Many of these patients are reported to be suffering effects not quite bad enough to land them back in the hospital, but are still facing “very severe symptoms, sometimes for a very long time.” Even for those whose jobs might accommodate working from home, that work has sometimes been impossible because of the severity of these ongoing symptoms.
The set of symptoms facing many COVID-19 survivors has been given a name by the NIH: "Post-Acute Sequelae of SARS-CoV-2 infection" or PASC. There doesn’t seem to be any clear pattern among PASC patients. Unlike those dying from COVID-19, many of whom have been elderly, PASC patients are of all ages.
Vaccines can prevent patients from developing COVID-19, but so far there is no medication to reverse the lingering effects of the disease for those suffering from PASC. There’s also no way to measure the effect that this long-term effect will have on the economy, but it’s clear that the cost will be felt both individually and collectively as America deals with lost productivity, increased healthcare costs, and simple human misery. Much of which, like COVID-19 deaths and illness, might have been avoided with a reasonable approach to the pandemic from the outset.
Trump’s failure to recognize the threat of the novel coronavirus and to take appropriate action cost half a million lives so far. It’s also condemned 8.4 million Americans to live with lingering effects that can severely affect their ability to do the most basic day-to-day activities. That white Republicans are still rejecting the vaccine that could prevent them from becoming one of the not-so-quick or the dead, isn’t just frustrating. It’s a threat to the health of all Americans, and to the nations’ economic recovery.
Johnson & Johnson gains manufacturing partner to push out more vaccine
As The Washington Post reports, President Biden will use a Tuesday speech on COVID-19 to announce that Merck pharmaceuticals will also be manufacturing the vaccine created by Johnson & Johnson. The vaccine—which needs only a single shot and can be more easily stored than other vaccines—just gained an Emergency Use Authorization from the FDA and began shipping out to communities across the nation this week.
Johnson & Johnson expects to ship 4 million doses this week. That rate is expected to rise, though it’s not yet clear how much the Merck partnership will help in increasing output. Johnson & Johnson had indicated that it would have 20 million doses available by the end of March, but that puts it well below the rate originally projected when the government announced its purchase of Johnson & Johnson’s vaccine. The Merck partnership may help the company make up that difference.
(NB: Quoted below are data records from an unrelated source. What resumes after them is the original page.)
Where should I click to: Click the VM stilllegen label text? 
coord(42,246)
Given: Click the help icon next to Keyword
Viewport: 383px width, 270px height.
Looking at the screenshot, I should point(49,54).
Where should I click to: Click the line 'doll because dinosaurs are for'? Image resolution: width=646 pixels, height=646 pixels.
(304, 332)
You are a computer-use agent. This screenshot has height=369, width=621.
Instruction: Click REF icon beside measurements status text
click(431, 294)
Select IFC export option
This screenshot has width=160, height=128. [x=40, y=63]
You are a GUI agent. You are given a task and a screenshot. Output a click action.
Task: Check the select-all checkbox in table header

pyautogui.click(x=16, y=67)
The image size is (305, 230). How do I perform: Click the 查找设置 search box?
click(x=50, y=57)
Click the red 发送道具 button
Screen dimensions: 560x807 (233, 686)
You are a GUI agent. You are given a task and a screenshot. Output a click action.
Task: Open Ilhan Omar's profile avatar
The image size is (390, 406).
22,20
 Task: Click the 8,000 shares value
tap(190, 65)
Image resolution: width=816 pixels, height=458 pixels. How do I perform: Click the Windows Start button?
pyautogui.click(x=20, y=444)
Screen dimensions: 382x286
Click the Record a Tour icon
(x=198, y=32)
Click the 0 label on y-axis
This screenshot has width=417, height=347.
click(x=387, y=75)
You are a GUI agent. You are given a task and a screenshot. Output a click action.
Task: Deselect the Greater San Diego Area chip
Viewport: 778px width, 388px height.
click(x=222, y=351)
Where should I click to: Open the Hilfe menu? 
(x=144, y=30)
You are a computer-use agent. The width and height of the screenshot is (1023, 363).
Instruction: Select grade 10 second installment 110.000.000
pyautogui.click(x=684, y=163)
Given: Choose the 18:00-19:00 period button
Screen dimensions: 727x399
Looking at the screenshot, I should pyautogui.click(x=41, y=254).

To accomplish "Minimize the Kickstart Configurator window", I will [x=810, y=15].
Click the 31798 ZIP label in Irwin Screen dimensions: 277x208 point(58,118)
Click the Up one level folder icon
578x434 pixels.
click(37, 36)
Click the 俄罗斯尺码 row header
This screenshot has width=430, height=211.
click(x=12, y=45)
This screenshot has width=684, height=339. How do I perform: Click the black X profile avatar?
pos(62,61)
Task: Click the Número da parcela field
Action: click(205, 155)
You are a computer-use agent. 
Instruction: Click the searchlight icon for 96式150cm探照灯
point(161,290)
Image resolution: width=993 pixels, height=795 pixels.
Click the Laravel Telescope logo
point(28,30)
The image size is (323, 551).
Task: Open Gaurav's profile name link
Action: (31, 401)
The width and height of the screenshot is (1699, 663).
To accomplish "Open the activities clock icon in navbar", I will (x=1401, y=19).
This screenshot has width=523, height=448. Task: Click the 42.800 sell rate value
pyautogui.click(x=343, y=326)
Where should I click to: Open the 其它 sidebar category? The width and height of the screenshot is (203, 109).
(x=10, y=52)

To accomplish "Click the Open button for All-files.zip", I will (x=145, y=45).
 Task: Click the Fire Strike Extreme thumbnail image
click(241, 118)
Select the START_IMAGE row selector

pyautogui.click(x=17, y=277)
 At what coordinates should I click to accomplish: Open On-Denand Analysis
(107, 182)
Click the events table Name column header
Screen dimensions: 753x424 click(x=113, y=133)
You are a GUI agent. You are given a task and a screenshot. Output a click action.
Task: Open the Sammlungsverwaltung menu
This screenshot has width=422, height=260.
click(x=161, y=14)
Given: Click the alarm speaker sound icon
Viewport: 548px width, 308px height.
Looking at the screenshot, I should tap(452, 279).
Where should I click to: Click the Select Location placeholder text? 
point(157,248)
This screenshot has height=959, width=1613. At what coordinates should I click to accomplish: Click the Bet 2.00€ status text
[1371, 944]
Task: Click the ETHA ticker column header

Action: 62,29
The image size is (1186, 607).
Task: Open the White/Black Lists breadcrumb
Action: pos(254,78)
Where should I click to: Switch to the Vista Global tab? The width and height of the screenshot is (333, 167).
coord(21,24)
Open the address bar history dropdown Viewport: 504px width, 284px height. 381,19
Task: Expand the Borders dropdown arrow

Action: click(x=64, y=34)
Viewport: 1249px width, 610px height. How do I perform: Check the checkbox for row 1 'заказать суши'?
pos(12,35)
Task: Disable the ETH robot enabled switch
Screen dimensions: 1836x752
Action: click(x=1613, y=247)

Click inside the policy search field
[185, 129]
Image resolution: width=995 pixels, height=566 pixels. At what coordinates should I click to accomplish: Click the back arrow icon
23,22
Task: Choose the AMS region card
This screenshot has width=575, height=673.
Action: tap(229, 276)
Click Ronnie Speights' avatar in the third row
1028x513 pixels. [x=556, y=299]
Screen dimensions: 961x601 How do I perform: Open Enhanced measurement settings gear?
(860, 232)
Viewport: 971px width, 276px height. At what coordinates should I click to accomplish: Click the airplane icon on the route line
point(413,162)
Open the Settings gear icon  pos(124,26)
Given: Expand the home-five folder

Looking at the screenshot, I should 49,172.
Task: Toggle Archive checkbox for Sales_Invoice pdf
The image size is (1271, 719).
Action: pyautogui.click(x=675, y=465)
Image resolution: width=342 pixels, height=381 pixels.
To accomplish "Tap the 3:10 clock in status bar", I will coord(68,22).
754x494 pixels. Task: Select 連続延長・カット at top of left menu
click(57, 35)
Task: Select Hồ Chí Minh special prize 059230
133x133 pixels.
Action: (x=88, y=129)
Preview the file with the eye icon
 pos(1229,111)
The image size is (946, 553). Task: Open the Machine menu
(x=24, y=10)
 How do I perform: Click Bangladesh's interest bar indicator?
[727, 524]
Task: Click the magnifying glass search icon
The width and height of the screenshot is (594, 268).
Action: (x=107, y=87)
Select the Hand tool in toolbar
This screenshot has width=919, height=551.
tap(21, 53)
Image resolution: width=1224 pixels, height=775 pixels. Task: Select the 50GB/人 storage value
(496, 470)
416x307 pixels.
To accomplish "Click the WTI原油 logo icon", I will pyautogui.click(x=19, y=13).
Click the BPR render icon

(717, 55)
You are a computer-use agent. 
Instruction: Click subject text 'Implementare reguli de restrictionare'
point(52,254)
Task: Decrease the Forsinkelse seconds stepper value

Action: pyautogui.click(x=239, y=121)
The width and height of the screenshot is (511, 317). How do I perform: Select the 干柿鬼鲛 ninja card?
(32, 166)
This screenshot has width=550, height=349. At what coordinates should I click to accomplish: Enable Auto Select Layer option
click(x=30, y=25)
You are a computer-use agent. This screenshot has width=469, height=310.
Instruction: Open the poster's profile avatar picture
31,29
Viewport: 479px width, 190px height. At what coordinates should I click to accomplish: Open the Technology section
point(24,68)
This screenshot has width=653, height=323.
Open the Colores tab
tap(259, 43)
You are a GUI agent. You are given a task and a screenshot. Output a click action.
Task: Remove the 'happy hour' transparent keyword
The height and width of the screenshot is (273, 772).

In September, Trump claimed that “every American” would have COVID-19 vaccination by April, a projection that never matched with the number of vaccines that had been ordered or with the rate of projected production. More recently, President Biden projected that Americans who want the vaccine should have access by July. Enough Americans may be vaccinated to achieve “herd immunity” several weeks sooner.
This announcement will be one of the first clear actions taken using the Defense Production Act, which Biden will use to give the two companies priority access to equipment and supplies necessary for vaccine production.
Biden is expected to deliver the Merck news and to push for passage of the $1.9 trillion COVID-19 relief package that recently passed the House when he addresses the nation on Tuesday.